We get this error while using TextExtractor.GetAsText on some documents.
Is there a safe way to bypass / ignore this problem? We would be happy if the page in question cannot be extracted and just returns an empty string for instance. The best would be to extract what could be extracted.

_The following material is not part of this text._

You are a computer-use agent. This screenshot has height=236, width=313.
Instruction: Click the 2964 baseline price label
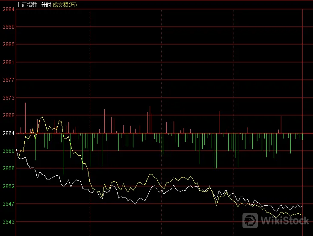tap(8, 133)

Here, the program abruptly terminate and we cannot catch it at all:
terminate called after throwing an instance of ‘pdftron::Common::Exception’
what(): Exception:
Message: Bad UTF16 - leading low surrogate
Conditional expression: hiUnit <= 0xDBFF
Version : 7.1.0.74119
Platform : Linux
Architecture : AMD64
Filename : UnicodeUtils.cpp
Function : CodePoint_from_UTF16Nat_Surrogate
Linenumber : 1305
No, it is fine. The one on the site is literally one of the nightly builds. We just update the website link when its deemed important, either for new feature releases or if there is an important fix.

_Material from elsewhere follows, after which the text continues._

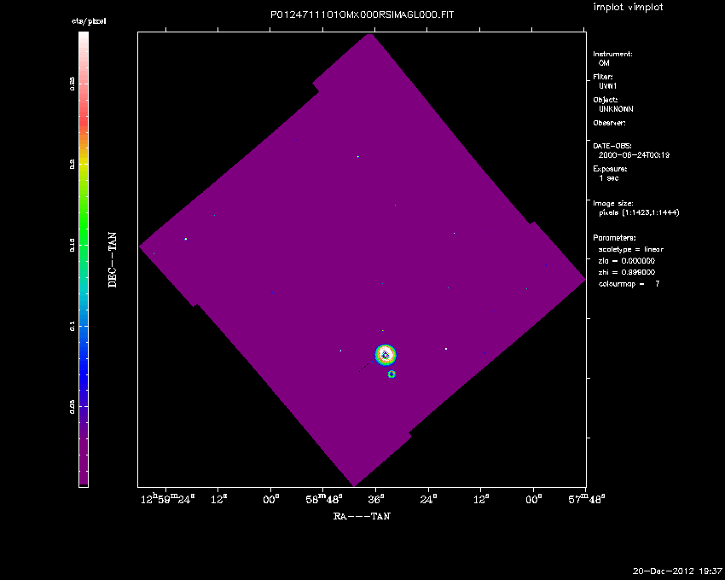Click the DEC--TAN axis label
725x580 pixels.
pyautogui.click(x=113, y=258)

We tried with nightly, but still having this error:
terminate called after throwing an instance of 'pdftron::Common::Exception'
what(): Exception:
Message: Bad UTF16 - leading low surrogate
Conditional expression: hiUnit <= 0xDBFF
Version : 7.1.1.74739
Platform : Linux
Architecture : AMD64
Filename : UnicodeUtils.cpp
Function : CodePoint_from_UTF16Nat_Surrogate
Linenumber : 1305